What’s up, space marines? Chris here, and if you were just thinking that your Sunday could use a little juice — well, the juice has arrived… and it’s blue.
“Blue juice?!?!” Hey, let me explain!
One of the best things about working for this newsletter, Slow Descent Into Radness, is that sometimes you get to do stuff that hardly seems like work. Like go see Avatar in theaters, in IMAX 3D, after having a few margaritas and a shot of tequila at your favorite cinema-adjacent Mexican spot. Yes, when our editor (us) sent us this assignment, we were like, “Seriously? Um… okay! Why though? Who cares about Avatar in 2022?” And that’s when we told ourselves about the forthcoming Avatar 2: Way Of Water (hitting theaters this December), and the subsequent planned sequels, of which there are at least two and as many as five(!).
So yes, the fact that Avatar has been remastered and rereleased in 3D is a pretty big deal, because remember the era of Marvel that we all just lived through? Well that shit is over. Welcome to the era of Avatar. Welcome to Pandora.

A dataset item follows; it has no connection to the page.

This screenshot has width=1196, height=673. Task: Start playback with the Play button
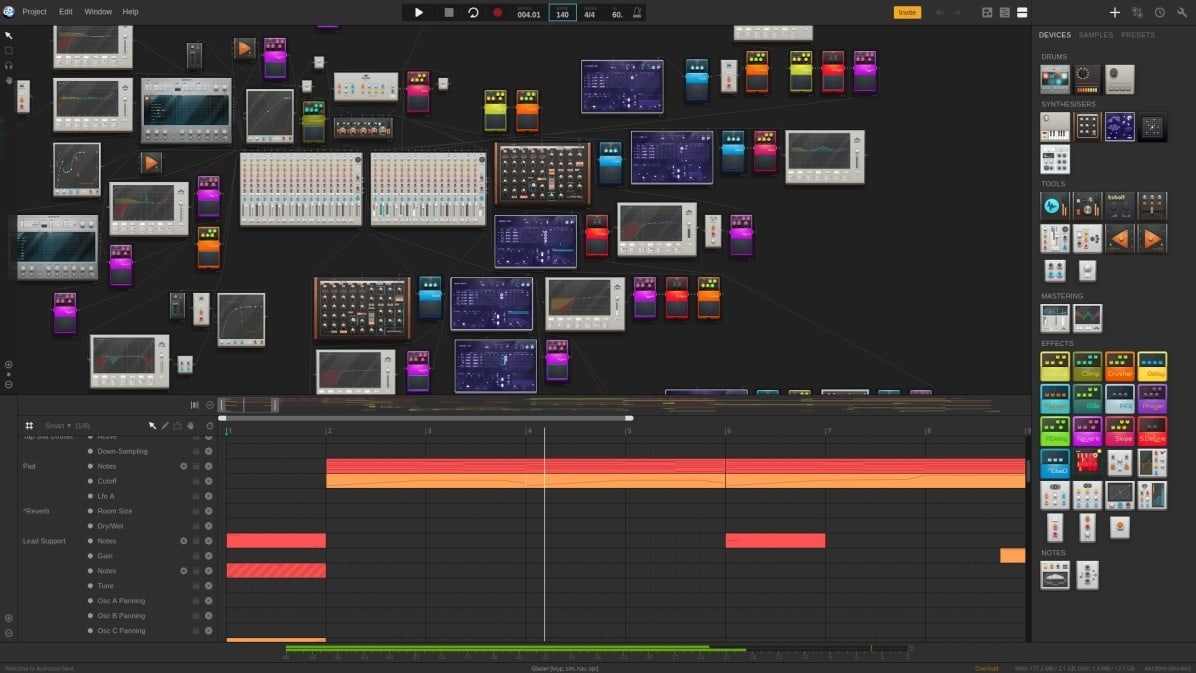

Pretty sure this lady’s not in Avatar, but she is in our royalty-free photo database, and she has big Avatar energy.
Before we start this discussion, here’s a SPOILER ALERT. Yes, we discuss details of the film’s plot — although probably not enough to totally ruin the movie for you if you haven’t seen it. And of course, if you’ve managed to resist Avatar lo, these thirteen long years, you must not be too interested. Well, maybe we can convince you that you’re being an incurious fool, and get you invested in what is, again, about to be one of the great artistic strata in Earth’s rich cultural geology. You see, you may not have gotten on the Avatar elevator yet, but it’s actually still sitting in the lobby. So cram in, cuz this baby’s going all the way to Pandora.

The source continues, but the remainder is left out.